Data collection primarily relied on fish guides for New Zealand (Francis 2001; Patterson 2016; McMillan et al. 2019) and global fish guides (Hubbs & Nelson 2006; Froese et al. 2019). Additional trait information came from extensive literature searches for specific species (Appendix S6 provides data sources and corresponding traits) as well as photographs from the Ministry for Primary Industries (MPI) January 2018 Trawl Survey of Chatham Rise (Ladds et al. 2018; Stevens et al. 2018). There were missing data for a number of species and in these situations traits were determined from literature or photographs (Ladds et al. 2018). For diet and schooling behaviour, where data from literature were unavailable, expert opinion was used (fisheries scientist P. Horn, NIWA). Finally, for maximum age, and relative age at maturity, unknown values for species were estimated using the average value of the most closely related species. The possibility of diverging trait values within taxonomic groups was not considered here.

Categorical trait modalities (Table 1) were based on those commonly used in similar functional trait studies (Boyle & Horn 2006; Farré et al. 2016; Patterson 2016). Continuous traits, such as maximum size and age at maturity, were collected in continuous form and then transformed into categorical traits by assigning them to classes (Table 1). Maximum size in its continuous form was measured using different methods (i.e. standard length, fork length and total length); assigning them to classes reduced the impact of this. The purpose of transforming maximum age and age at maturity, as opposed to keeping them in continuous form, was to reduce the impact of unknown trait values that were estimated with trait values of close relatives. Maximum body size values were assigned to five discrete classes ranging from <20 cm (S1) to ≥160 cm (S5). Maximum age values were similarly categorized in six classes ranging from “very short-lived” (<5 yrs, MA1) through to “very long-lived” (≥65 yrs (MA6)) (Table 1).

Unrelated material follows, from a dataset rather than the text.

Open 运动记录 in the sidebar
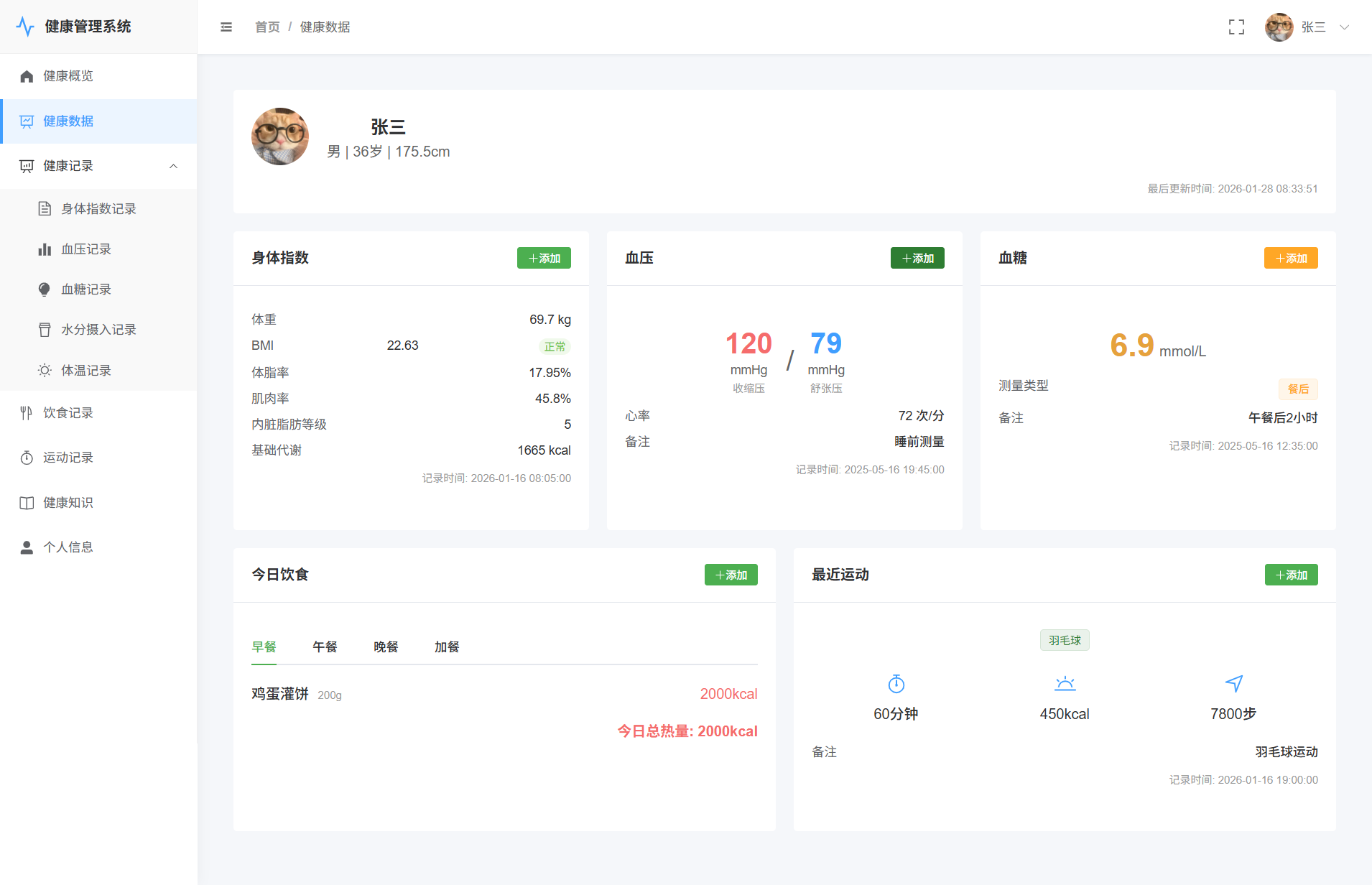 click(x=68, y=458)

Relative age at maturity values were calculated as the age at maturity divided by maximum age, with five modalities from fast-maturing at <10% of lifespan (MT1) through to slow-maturing, >40% of lifespan (MT5).

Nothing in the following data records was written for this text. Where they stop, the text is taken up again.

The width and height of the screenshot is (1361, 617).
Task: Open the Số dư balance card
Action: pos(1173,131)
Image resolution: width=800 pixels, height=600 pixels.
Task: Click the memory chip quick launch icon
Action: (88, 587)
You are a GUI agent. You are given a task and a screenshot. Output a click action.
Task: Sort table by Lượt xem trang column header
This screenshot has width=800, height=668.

Diet modalities were assigned by the dietary components (Table 1). Modalities most commonly used in functional trait-based studies (Albouy et al. 2011; Brandl et al. 2016; Henriques et al. 2017; Valls et al. 2017; Yeager et al. 2017; Dewi et al. 2018) were modified to best suit the range of diets in this dataset. The classical method of categorizing diet, assigning species to discrete categories (herbivore, planktivore, omnivore, invertivore, piscivore, and generalist), lacks precision when species fall into multiple categories. That method separates generalist species from categories they overlap with, therefore measures of similarities, used to calculate functional diversity metrics, would fail to classify similarities in diets between species accurately. This was an important consideration for this species pool, where species labelled as “generalists” showed high diversity in prey items (from amphipods to marine mammals). Diet modalities were the prey items (e.g. benthic invertebrates), and species were assigned to multiple modalities if required; this method more accurately depicts the diversity and overlap of species’ diets.